When the IRS has questions about your tax return that you file, an audit may result. This is the process in which the IRS digs deeper into your financial and tax situation to determine whether errors or omissions were made on your tax filings. While this process is intimidating for many taxpayers, knowing what to expect as you begin the proceedings can help you feel more confident.
9 Facts About IRS Audits
The following are nine helpful facts about IRS audits:
- The IRS is not likely to contact you via email to schedule an initial appointment for an audit.

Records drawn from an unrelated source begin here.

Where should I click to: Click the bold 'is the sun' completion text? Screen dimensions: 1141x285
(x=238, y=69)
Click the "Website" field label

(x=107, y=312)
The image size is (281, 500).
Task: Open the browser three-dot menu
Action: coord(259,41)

Instead, you can expect to be contacted by phone or mail.
- Typically, filing an amended tax return does not automatically increase your chances of being selected for an audit.

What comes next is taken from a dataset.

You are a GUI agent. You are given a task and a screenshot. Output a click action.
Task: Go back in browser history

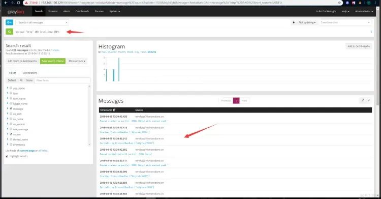tap(6, 3)
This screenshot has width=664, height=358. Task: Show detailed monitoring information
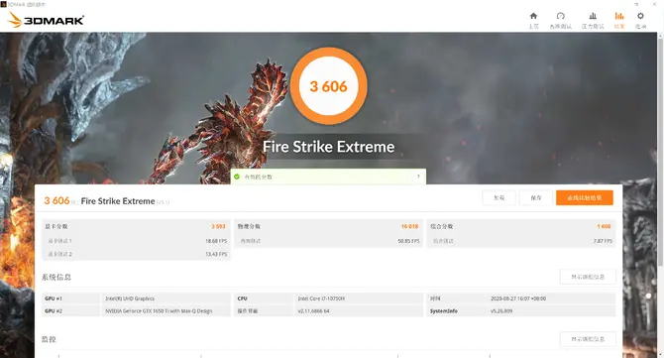coord(588,339)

- If your tax return was selected for an audit, it is because the IRS compared it against the norms for other returns and ultimately decided that your return contained questionable items.
- Depending on the type of audit being conducted, your audit may occur either by mail or through correspondence, or it may occur in person at a local IRS office or at your place of business.
- Taxpayers are entitled to submit a request to transfer their audit to another location. For example, if the audit has been scheduled to take place at your place of business, this is usually because that is where the books and records are kept. However, the IRS can consider your request to change the time and place of the audit.
- If you move during the audit process, you can request that your audit be conducted at a different IRS office.
- When the auditor is done with the audit, the case will be reviewed by the auditor’s manager. If there are errors, you will be contacted accordingly.
- If you do not have all of the information on hand that you need when the audit is scheduled to begin, it may still be possible to begin the process. It is important to contact the auditor promptly to discuss your options.
- Audits generally can only go back to returns filed within the last three years, with some exceptions, such as where a substantial error is discovered.
Were you selected for an audit? We can help. Even if you already underwent the audit, if you are not happy with the results, you could consider an appeal. Learn more about the experiences of our past clients by checking out our client testimonials today.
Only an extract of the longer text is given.